#### What the task requires:
Go through the data and report each line that holds the string "dropdown".

+===+

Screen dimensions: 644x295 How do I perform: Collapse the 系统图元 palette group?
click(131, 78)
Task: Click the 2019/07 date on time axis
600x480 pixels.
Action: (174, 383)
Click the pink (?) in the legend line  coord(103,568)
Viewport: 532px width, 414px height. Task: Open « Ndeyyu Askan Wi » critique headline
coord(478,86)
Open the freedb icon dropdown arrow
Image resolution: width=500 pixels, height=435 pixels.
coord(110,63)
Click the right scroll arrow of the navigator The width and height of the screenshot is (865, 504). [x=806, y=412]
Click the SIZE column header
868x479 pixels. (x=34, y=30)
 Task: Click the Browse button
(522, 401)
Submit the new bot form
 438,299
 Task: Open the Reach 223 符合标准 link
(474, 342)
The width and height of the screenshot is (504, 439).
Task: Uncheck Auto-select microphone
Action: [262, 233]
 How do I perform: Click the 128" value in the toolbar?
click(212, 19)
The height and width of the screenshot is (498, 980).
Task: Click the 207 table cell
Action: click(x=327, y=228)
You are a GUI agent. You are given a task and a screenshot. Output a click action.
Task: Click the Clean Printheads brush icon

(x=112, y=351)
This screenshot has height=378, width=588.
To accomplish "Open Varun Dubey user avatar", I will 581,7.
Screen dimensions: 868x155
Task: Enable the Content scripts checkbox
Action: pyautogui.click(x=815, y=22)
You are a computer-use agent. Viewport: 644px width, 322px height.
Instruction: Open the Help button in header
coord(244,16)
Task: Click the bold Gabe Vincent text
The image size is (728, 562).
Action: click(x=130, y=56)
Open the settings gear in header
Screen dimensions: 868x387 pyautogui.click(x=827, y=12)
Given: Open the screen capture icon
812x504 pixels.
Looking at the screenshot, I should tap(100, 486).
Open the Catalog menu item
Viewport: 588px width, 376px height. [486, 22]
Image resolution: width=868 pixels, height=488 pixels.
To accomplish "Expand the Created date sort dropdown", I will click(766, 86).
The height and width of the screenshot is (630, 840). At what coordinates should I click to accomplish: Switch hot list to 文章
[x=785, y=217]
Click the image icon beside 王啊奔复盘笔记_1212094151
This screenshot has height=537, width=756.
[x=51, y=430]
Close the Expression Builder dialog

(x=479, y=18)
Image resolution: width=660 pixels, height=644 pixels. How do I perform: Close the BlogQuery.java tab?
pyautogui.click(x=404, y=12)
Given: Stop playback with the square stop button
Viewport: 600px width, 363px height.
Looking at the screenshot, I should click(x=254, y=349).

+===+

#### Exercise response:
Open the freedb icon dropdown arrow
To accomplish "Expand the Created date sort dropdown", I will click(766, 86).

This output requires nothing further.